■ **GIVEN PROBLEM**
Turn each line of the material below into an item in a numbered list, skipping blank lines and leaving out the pictures.

■ **INPUT DATA**
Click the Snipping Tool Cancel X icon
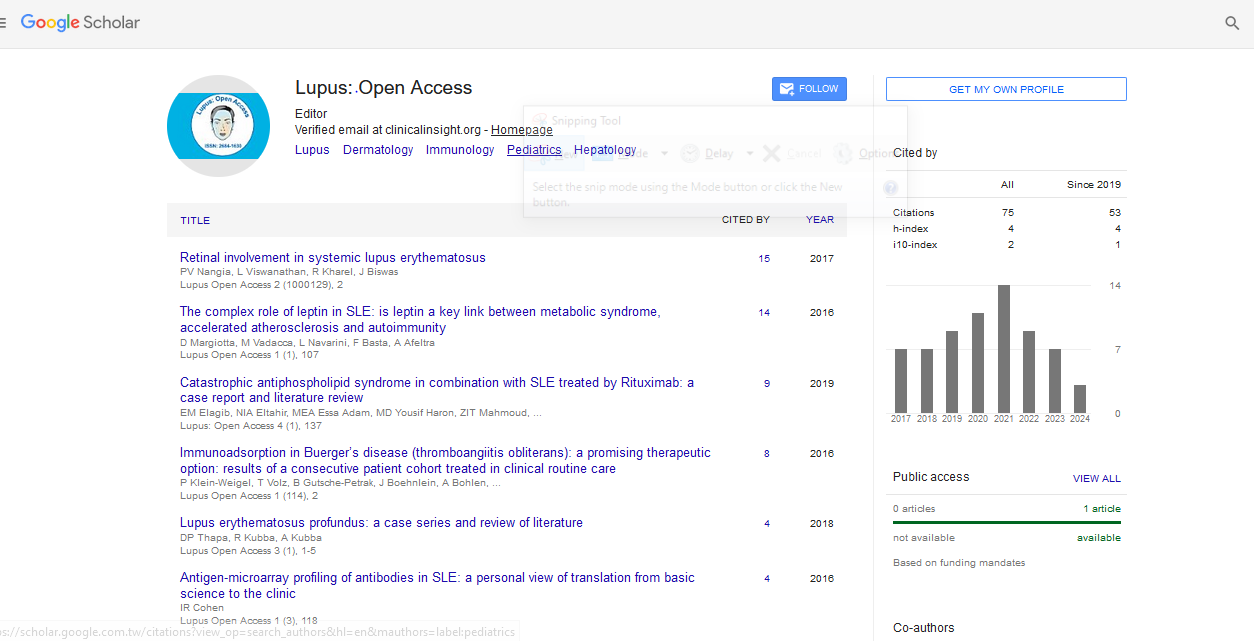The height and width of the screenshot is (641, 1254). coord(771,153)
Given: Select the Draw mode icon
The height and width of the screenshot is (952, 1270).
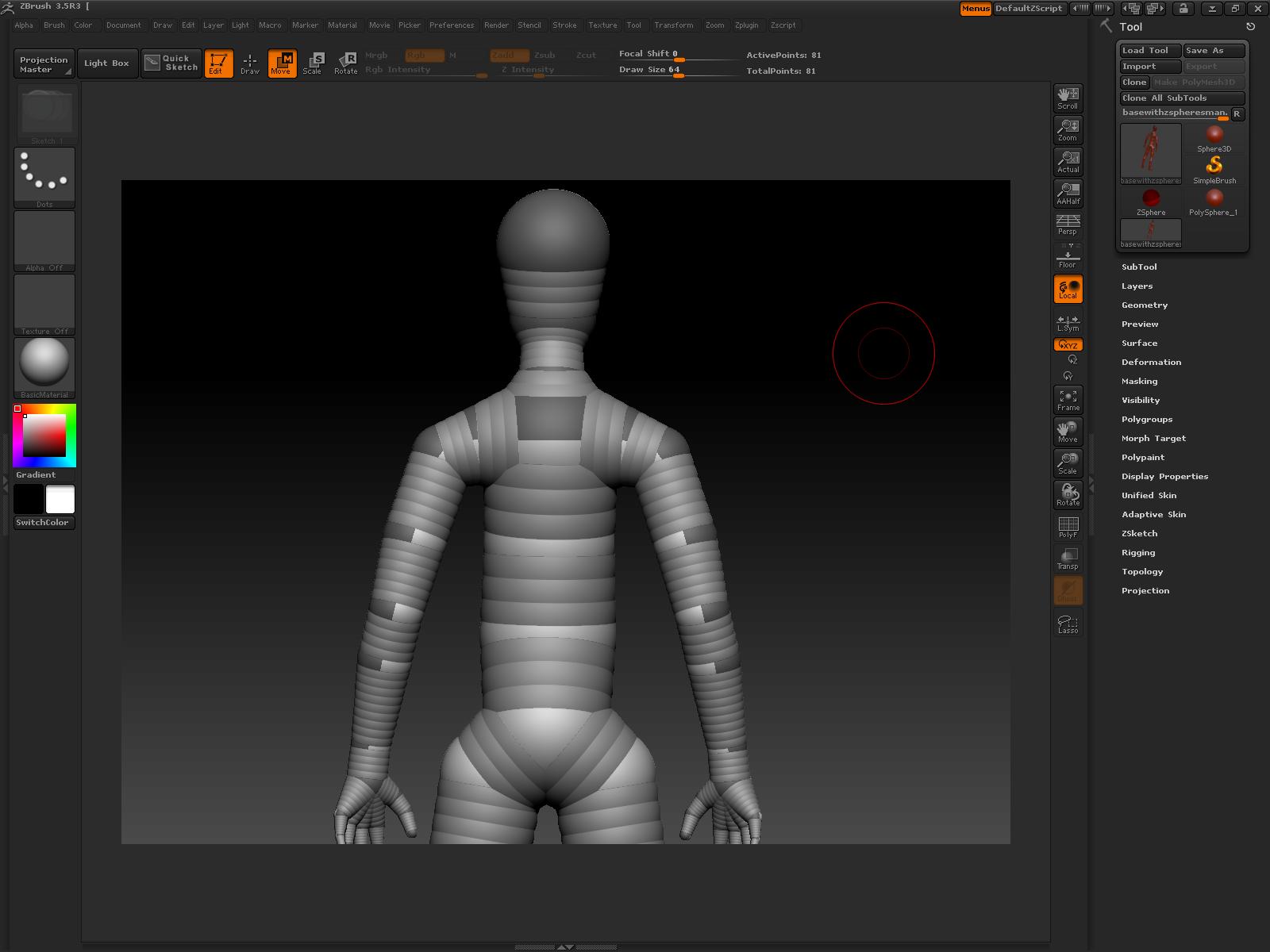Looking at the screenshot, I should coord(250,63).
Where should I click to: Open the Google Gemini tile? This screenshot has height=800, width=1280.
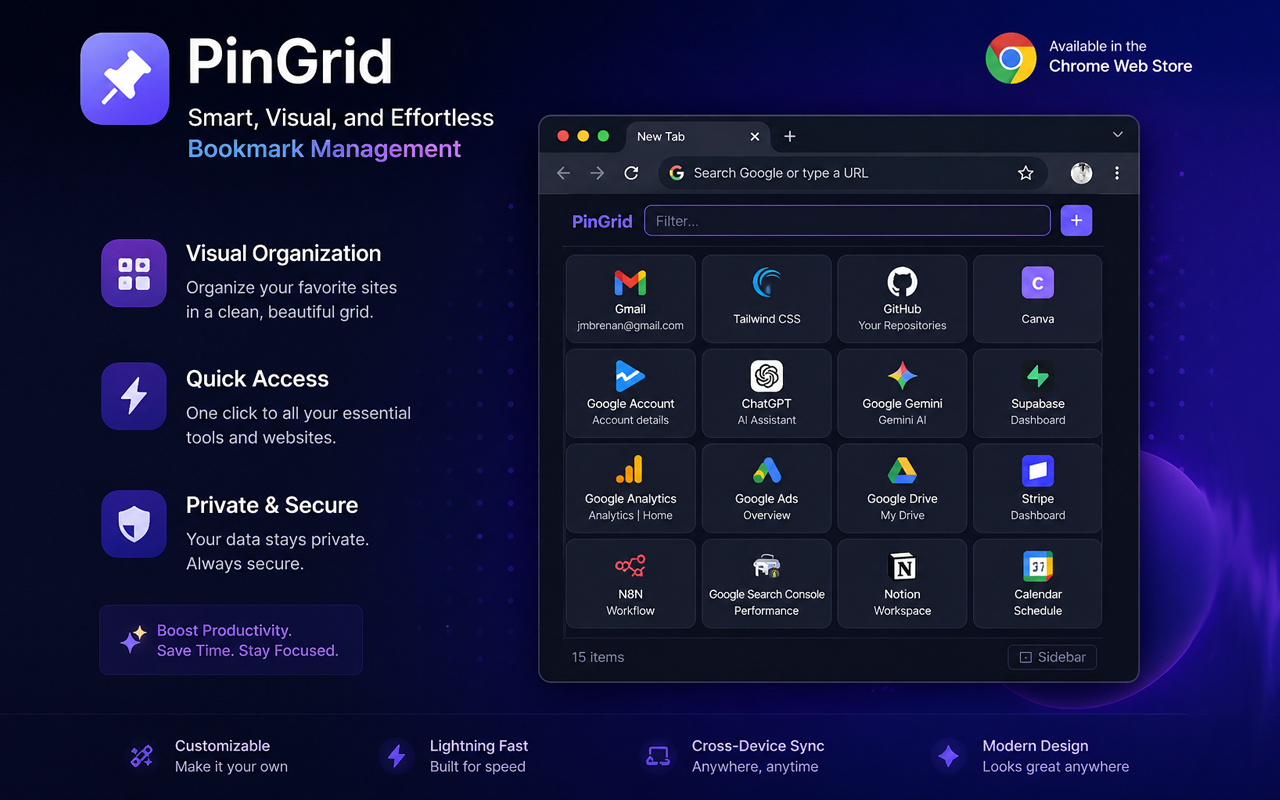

■ **SOLUTION TO THIS PROBLEM**
1. Click the Snipping Tool Cancel X icon
2. The height and width of the screenshot is (641, 1254). coord(771,153)
3. Given: Select the Draw mode icon
4. The height and width of the screenshot is (952, 1270).
5. Looking at the screenshot, I should coord(250,63).
6. Where should I click to: Open the Google Gemini tile? This screenshot has height=800, width=1280.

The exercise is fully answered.